Donnée en notre Cabinet le 21 décembre 2000.
Observations de Joseph ISSA-SAYEGH, Professeur agrégé, Consultant
Cette décision est étonnante à plusieurs égards.
1.- En premier lieu, il nous semble qu'elle confond deux situations : l'administration provisoire d'une société et sa mise en règlement préventif.
S'il s'agit vraiment d'une administration provisoire, cette décision est erronée puisqu'elle fait application d'un texte (l'Acte uniforme sur les procédures collectives d'apurement du passif) qui ne s'applique absolument pas à une telle situation.
Si, au contraire, il s'agit bien d'une procédure de règlement préventif telle qu'organisée par les articles 5 à 24 de l'Acte précité, l'expression "administration provisoire" ne convient pas. Mais même dans cette dernière hypothèse, la solution au fond portée par cette ordonnance est discutable.

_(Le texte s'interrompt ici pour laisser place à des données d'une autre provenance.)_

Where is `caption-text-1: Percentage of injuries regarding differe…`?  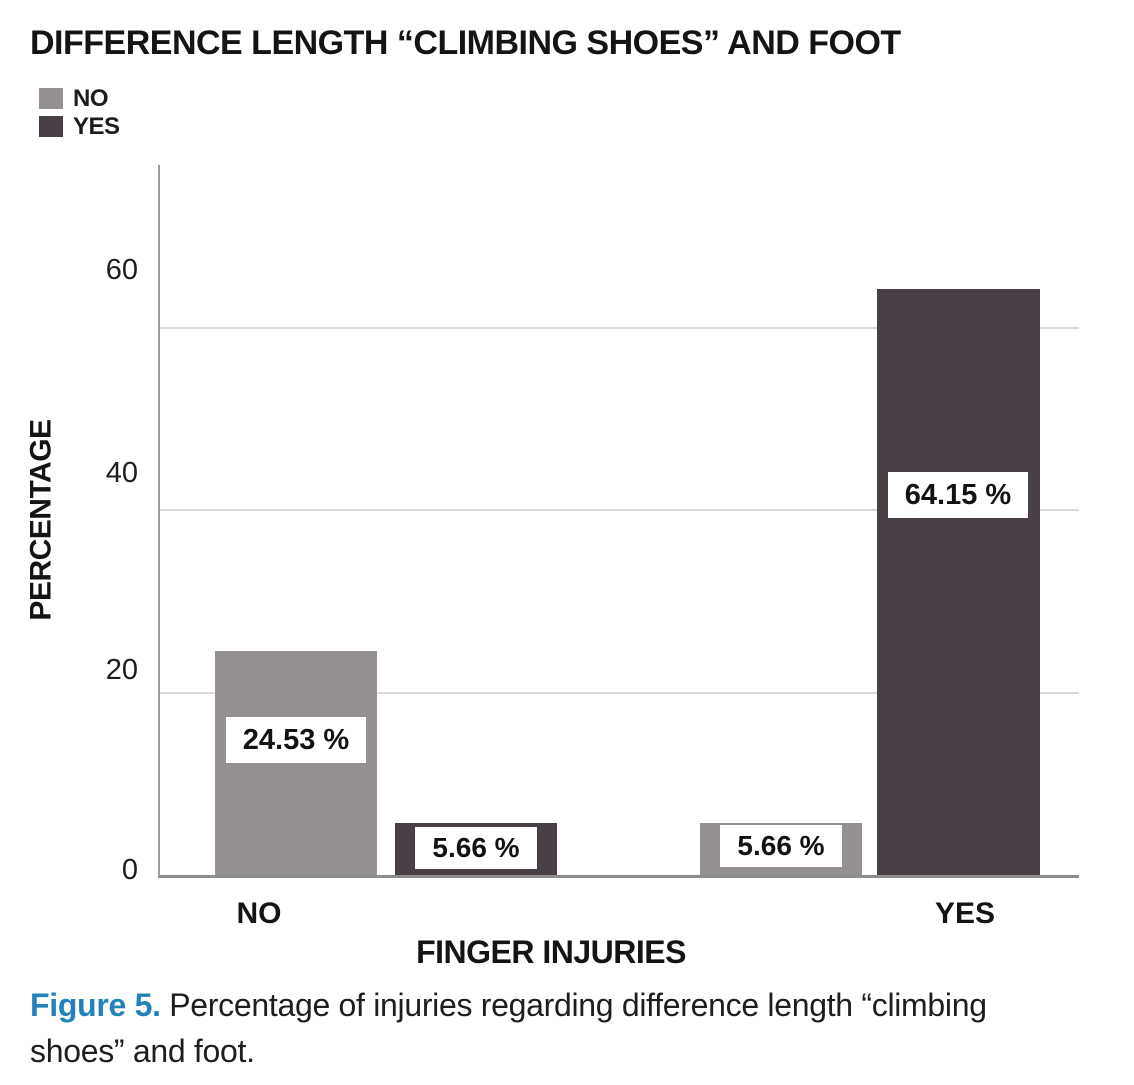
caption-text-1: Percentage of injuries regarding differe… is located at coordinates (574, 1005).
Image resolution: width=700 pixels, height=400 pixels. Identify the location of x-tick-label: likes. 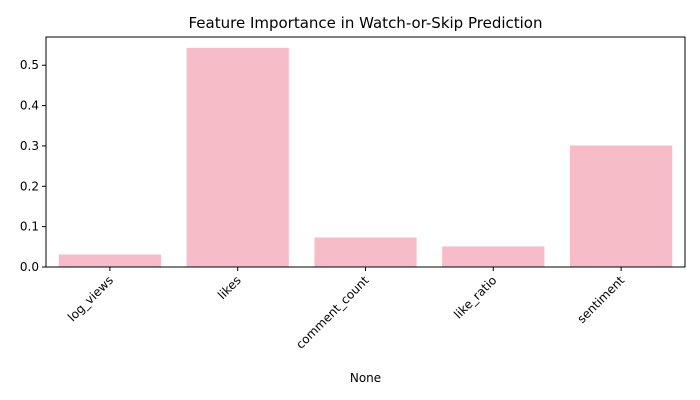
(230, 288).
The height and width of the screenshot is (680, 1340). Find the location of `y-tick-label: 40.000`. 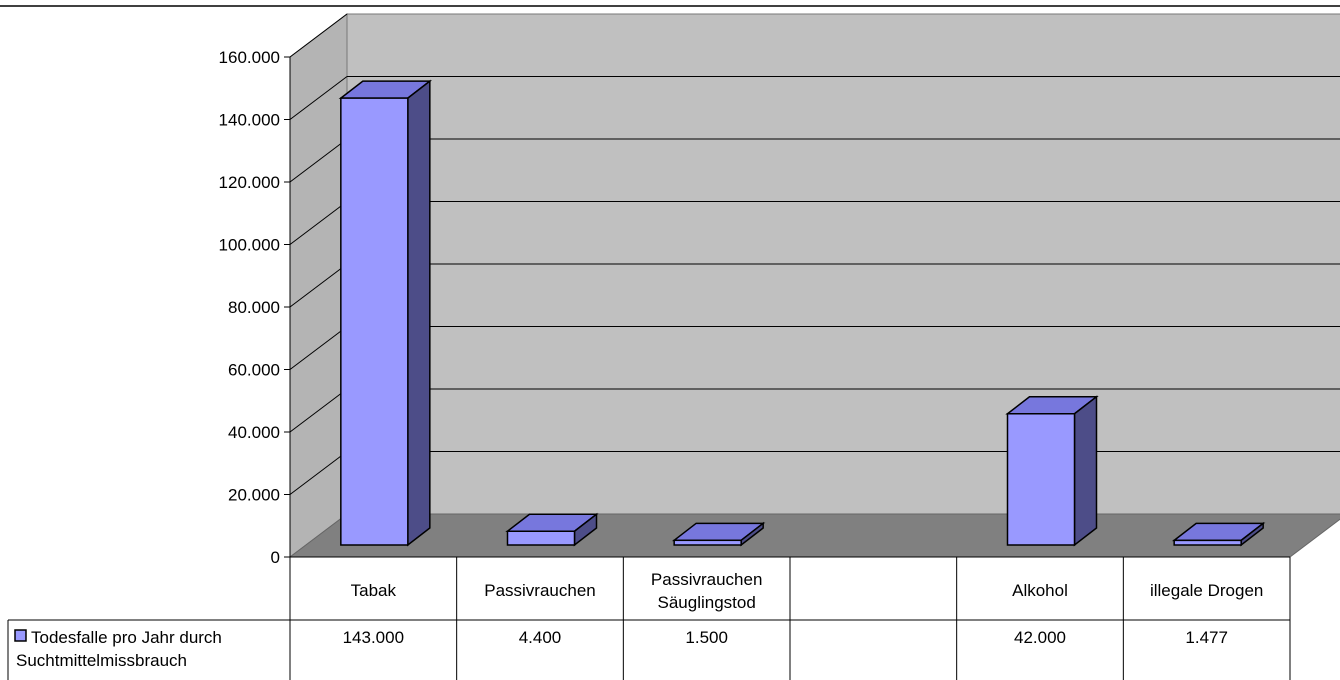

y-tick-label: 40.000 is located at coordinates (254, 432).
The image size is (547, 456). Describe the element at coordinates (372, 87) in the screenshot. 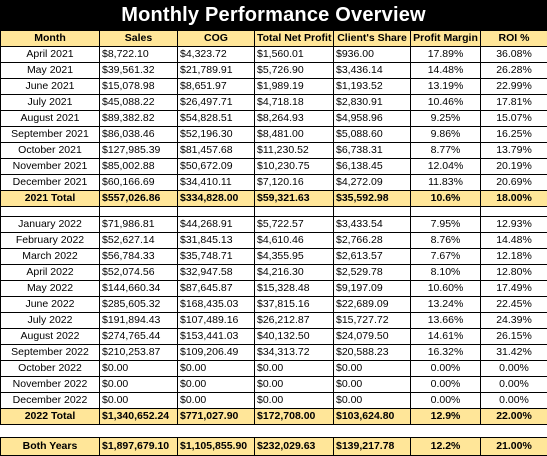

I see `table-cell: $1,193.52` at that location.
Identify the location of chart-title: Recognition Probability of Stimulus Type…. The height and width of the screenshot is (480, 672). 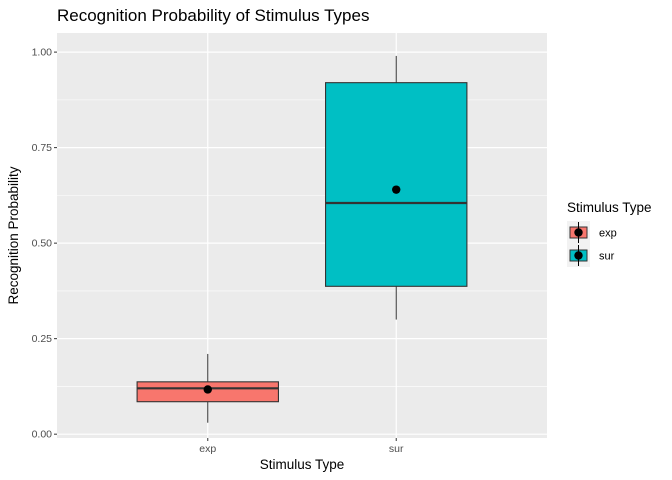
(213, 16).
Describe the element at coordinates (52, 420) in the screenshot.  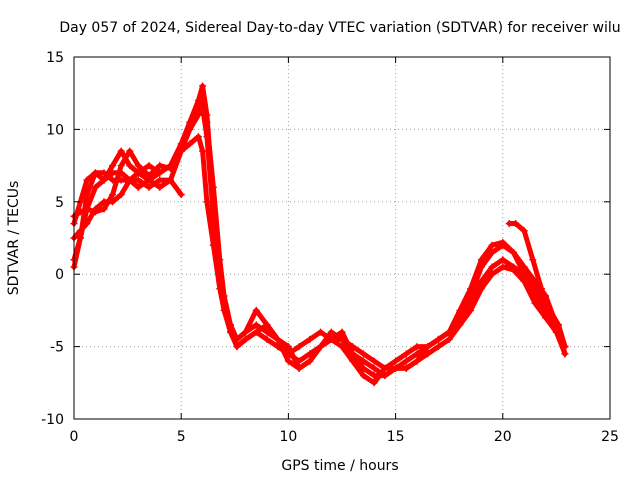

2.- Pour résister à la saisie attribution pratiquée contre lui et en obtenir mainlevée, l'employeur invoquait l'article 9, alinéa 3 AUPC en vertu duquel, une fois une ordonnance de suspension des poursuites individuelles rendue, les créanciers ne peuvent plus poursuivre le recouvrement de leurs créances, sauf s'il s'agit de créances de salaires, ce qui n'est pas le cas d'un travailleur créancier de dommages-intérêts.
Le premier juge des référés avait repoussé cette argumentation en arguant de la nature urgente et alimentaire des dommages-intérêts qui leur conférait le caractère d'une créance de salaires. La Cour d'Appel refuse une telle assimilation, s'en tenant à une notion stricte de salaires, excluant les dommages-intérêts.
A vrai dire, la solution est peut-être dans le Code du Travail, qui assimile toutes les créances nées de l'exécution ou de la résiliation du contrat de travail à des salaires lorsqu'il s'agit de la protection des créances du travailleur contre l'employeur sans citer les dommages intérêts, ce qui est dommage (article 116 du code du travail burkinabé; contra, par exemple, article L.118 du code du travail Sénégalais).